◆ Set problem 1 ◆
Decide whether each statement agrees with the Lunch Box passage. Answer yes or no for each, and quote the words that settle it. (a) The narrator and James began talking toward the end of grade eight. (b) After lunch, the narrator got to class as much as twenty minutes late. (c) The narrator shared the wine gums with James.
◆ Set problem 2 ◆
In the Lunch Box passage, which soundtrack did the narrator and James once agree was underrated?
◆ Set problem 3 ◆
Return the Lunch Box passage word for word from "It was at the" up to and including "up that day.".

◆ Excerpted text ◆
-- -- --

It was at the Lunch Box towards the end of grade eight that James and I finally began talking. When I served him, we would exchange a few words, and soon I noticed that he would hang back if I was busy, waiting for me to approach him to take his order for Cool Ranch Doritos or Ketchup chips or whatever. We would talk in snippets about classes, about the Pixies, plans for summer, and once, how underrated the Empire Records soundtrack was. After lunch, I would arrive five or ten minutes late to class—we were permitted time to close up properly—with a pocketful of wine gums or something, and at the earliest opportunity would share my bounty with Katrina and gush to her about the depth of James’ and my having both recently seen Clueless, or whatever else had come up that day.

-- -- --

◆ Raw data ◆
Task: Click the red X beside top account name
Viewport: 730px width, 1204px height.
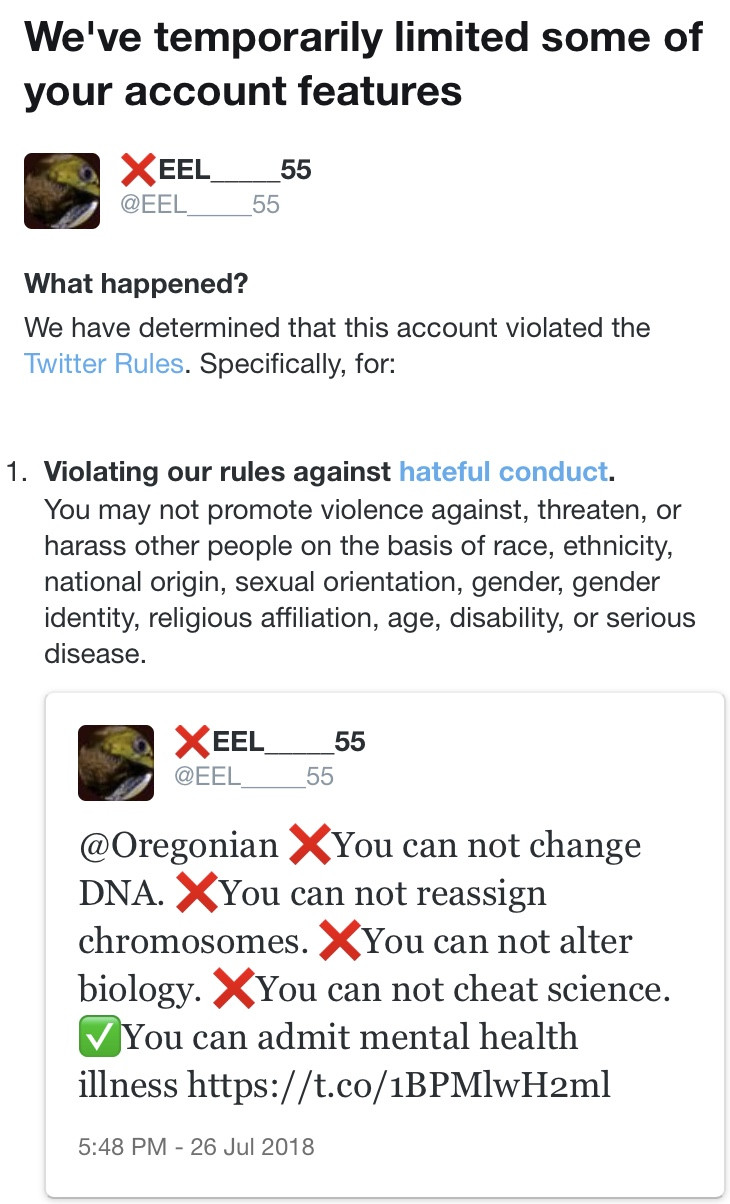Action: coord(138,171)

-- -- --

◆ Worked answer 1 ◆
(a) Yes: "It was at the Lunch Box towards the end of grade eight that James and I finally began talking."
(b) No: "I would arrive five or ten minutes late to class"
(c) No: "would share my bounty with Katrina"

◆ Worked answer 2 ◆
The Empire Records soundtrack.

◆ Worked answer 3 ◆
It was at the Lunch Box towards the end of grade eight that James and I finally began talking. When I served him, we would exchange a few words, and soon I noticed that he would hang back if I was busy, waiting for me to approach him to take his order for Cool Ranch Doritos or Ketchup chips or whatever. We would talk in snippets about classes, about the Pixies, plans for summer, and once, how underrated the Empire Records soundtrack was. After lunch, I would arrive five or ten minutes late to class—we were permitted time to close up properly—with a pocketful of wine gums or something, and at the earliest opportunity would share my bounty with Katrina and gush to her about the depth of James’ and my having both recently seen Clueless, or whatever else had come up that day.